REQUIREMENT.
Rewrite the data below as a numbered list, from the line with "Click the 玄関 entrance label" through the end of the data, skipping blank lines.

[Word and element location records]
* * * * * * *

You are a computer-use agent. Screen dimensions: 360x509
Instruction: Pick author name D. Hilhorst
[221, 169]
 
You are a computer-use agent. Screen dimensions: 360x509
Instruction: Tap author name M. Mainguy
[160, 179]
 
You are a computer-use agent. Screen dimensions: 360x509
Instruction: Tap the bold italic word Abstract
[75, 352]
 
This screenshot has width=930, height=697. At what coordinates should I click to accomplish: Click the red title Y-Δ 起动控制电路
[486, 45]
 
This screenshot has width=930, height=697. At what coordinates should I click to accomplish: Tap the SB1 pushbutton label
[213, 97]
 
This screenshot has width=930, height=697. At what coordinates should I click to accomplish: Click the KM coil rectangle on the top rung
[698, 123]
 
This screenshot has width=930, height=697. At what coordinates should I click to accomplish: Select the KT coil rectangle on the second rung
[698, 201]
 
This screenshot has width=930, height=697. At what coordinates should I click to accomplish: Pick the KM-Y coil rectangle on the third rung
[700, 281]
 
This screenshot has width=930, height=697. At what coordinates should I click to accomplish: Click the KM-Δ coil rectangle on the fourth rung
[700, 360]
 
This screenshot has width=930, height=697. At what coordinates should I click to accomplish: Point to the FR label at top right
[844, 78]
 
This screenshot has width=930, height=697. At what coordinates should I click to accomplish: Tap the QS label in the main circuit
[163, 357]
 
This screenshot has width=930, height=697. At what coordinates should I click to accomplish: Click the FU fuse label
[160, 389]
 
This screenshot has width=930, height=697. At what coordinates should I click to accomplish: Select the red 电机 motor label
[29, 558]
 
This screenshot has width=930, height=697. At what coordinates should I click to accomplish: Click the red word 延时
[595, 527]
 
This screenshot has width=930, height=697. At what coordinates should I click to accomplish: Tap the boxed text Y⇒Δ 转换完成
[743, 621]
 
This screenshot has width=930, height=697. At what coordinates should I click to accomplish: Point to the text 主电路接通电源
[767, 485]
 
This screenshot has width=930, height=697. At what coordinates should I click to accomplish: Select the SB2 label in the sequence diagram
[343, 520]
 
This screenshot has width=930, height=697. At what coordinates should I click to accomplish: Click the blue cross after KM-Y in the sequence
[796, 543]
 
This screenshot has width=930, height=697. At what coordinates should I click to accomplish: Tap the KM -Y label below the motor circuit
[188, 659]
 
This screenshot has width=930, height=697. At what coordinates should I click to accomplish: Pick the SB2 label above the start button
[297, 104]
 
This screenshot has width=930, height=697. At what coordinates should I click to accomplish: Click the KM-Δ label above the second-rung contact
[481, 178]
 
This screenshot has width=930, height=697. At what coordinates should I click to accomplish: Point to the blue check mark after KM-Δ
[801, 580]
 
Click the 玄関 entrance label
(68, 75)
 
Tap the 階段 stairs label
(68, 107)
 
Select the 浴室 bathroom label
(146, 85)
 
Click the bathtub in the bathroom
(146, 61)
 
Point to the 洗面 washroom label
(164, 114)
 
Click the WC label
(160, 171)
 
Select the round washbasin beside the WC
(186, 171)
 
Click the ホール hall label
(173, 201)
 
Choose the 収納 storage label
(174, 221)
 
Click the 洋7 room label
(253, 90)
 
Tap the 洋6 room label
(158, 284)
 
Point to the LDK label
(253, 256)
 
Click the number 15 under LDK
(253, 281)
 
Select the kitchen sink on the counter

* * * * * * *

SOLVED EXERCISE.
1. Click the 玄関 entrance label
2. (68, 75)
3. Tap the 階段 stairs label
4. (68, 107)
5. Select the 浴室 bathroom label
6. (146, 85)
7. Click the bathtub in the bathroom
8. (146, 61)
9. Point to the 洗面 washroom label
10. (164, 114)
11. Click the WC label
12. (160, 171)
13. Select the round washbasin beside the WC
14. (186, 171)
15. Click the ホール hall label
16. (173, 201)
17. Choose the 収納 storage label
18. (174, 221)
19. Click the 洋7 room label
20. (253, 90)
21. Tap the 洋6 room label
22. (158, 284)
23. Point to the LDK label
24. (253, 256)
25. Click the number 15 under LDK
26. (253, 281)
27. Select the kitchen sink on the counter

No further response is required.